[EXCERPT PROVIDED — start]

- Developer: Big Evil Corporation
- Publisher: Big Evil Corporation
- Designer: Matt Phillips
- Programmer: Matt Phillips
- Artists: Armen Mardirossian Matthew Weekes Simon Butler Drew Lake Krzysztof Matys Javier Degirolmo (font design)
- Composer: Nathan 'freezedream' Stanley
- Platforms: Sega Genesis/Mega Drive, Windows, macOS, Linux, Dreamcast, Evercade, Nintendo Switch
- Release: 14 August 2018 Nintendo Switch 16 December 2025
- Genres: Platform, puzzle
- Mode: Single-player

= Tanglewood (2018 video game) =

2018 video game

Tanglewood is a 2018 puzzle platform video game developed and published by Big Evil Corporation for the Sega Genesis/Mega Drive. It was crowdfunded through Kickstarter and released on 14 August 2018, with emulated versions available for Windows, Mac, and Linux on Steam and a dual-game cartridge for the Evercade along with Xeno Crisis.

The game was released on physical carts playable on Mega Drive systems. A director's cut for the Nintendo Switch, titled Tanglewood: Definitive Edition, was released on 16 December 2025. A scheduled Dreamcast port was put on hiatus as of May 2019.

[EXCERPT PROVIDED — finish]

# PROBLEM SET:
a. In the Tanglewood article, which game shares the Evercade dual-game cartridge with Tanglewood?
b. List every platform named on the Platforms line at the top of the Tanglewood article.

[SUPPLIED INFORMATION — start]

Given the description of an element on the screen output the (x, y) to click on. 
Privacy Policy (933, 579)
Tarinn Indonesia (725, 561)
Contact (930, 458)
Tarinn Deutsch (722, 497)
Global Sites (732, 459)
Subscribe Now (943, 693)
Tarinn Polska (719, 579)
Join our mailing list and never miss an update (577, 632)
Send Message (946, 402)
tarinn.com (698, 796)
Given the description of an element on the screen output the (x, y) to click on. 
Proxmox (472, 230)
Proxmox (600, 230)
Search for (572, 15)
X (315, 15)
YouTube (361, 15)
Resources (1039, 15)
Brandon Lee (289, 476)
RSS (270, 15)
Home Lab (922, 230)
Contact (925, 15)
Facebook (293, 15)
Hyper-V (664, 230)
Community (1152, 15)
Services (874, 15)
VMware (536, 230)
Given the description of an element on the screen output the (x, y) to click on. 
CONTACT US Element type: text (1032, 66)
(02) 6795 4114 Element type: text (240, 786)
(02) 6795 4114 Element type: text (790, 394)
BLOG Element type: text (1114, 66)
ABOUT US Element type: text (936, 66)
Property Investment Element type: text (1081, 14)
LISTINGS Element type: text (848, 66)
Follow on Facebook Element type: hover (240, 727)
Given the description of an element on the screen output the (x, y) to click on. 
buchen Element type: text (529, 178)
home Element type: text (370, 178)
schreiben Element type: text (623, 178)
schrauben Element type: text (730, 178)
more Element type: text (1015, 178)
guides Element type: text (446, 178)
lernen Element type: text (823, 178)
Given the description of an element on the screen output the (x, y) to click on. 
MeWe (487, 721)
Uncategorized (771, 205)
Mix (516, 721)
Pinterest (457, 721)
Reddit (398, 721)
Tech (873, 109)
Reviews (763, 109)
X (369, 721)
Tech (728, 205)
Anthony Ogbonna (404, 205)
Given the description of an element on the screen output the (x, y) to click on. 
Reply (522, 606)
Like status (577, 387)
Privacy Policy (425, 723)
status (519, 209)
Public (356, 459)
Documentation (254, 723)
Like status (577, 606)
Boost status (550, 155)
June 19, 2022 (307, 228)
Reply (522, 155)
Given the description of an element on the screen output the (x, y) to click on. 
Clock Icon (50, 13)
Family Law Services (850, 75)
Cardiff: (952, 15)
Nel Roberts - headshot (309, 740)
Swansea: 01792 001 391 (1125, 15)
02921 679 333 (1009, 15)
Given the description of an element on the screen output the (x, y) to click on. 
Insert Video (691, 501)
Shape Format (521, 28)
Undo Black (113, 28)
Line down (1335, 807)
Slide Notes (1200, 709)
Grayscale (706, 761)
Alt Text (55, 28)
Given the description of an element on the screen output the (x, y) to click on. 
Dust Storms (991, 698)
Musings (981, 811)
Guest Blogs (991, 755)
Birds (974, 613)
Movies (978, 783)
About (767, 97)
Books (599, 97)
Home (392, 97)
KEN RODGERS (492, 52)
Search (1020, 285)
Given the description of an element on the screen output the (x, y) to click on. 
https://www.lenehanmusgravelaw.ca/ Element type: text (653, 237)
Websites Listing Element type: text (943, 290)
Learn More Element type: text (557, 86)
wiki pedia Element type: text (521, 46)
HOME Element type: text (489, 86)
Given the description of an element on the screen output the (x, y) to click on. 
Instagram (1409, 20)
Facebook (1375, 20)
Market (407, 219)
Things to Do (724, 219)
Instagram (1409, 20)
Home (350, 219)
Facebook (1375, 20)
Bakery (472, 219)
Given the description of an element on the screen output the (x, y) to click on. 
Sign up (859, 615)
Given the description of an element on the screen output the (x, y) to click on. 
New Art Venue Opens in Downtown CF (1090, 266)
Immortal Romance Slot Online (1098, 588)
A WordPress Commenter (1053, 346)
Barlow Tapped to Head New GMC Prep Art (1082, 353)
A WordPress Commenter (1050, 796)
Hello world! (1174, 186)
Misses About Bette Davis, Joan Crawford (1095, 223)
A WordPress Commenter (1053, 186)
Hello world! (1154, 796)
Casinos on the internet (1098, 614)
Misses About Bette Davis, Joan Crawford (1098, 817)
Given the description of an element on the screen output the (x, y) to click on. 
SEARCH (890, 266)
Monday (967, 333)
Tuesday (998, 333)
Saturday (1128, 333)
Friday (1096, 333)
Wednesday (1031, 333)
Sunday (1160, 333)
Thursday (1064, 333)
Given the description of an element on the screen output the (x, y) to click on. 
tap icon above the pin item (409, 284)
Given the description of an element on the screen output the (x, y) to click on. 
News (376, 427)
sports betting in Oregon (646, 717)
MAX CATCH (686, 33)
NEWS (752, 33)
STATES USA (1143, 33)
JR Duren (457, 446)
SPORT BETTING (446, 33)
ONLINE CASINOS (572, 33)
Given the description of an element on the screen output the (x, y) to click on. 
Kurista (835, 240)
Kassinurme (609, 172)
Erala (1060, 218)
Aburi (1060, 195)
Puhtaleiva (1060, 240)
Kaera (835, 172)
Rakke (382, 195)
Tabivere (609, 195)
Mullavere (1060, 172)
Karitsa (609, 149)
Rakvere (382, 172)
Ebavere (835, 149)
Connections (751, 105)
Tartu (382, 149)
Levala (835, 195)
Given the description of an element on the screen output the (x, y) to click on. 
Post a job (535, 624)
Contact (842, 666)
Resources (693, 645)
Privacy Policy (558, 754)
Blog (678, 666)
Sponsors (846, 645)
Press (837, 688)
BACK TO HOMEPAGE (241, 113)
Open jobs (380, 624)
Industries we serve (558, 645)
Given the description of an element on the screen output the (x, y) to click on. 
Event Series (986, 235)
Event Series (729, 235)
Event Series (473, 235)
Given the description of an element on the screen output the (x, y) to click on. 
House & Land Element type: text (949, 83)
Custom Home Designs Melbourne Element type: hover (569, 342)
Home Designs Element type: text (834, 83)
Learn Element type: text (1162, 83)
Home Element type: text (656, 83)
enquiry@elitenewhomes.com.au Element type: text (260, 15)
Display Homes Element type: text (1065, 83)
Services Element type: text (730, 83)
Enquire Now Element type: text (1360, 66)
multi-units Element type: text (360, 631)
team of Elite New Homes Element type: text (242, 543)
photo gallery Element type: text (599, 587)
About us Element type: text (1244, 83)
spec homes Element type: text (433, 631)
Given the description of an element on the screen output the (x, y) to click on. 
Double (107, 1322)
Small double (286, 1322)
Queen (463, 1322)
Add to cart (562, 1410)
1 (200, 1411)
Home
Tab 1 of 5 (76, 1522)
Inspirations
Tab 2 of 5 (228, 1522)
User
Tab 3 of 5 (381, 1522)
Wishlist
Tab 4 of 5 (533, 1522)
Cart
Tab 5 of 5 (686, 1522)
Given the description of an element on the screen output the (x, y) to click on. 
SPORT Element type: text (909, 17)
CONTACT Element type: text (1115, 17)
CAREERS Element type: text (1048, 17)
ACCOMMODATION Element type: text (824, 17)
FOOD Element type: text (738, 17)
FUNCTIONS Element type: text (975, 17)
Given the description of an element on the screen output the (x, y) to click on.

[SUPPLIED INFORMATION — finish]

# ANSWERS TO EACH TASK:
a. Xeno Crisis

b. Sega Genesis/Mega Drive, Windows, macOS, Linux, Dreamcast, Evercade, Nintendo Switch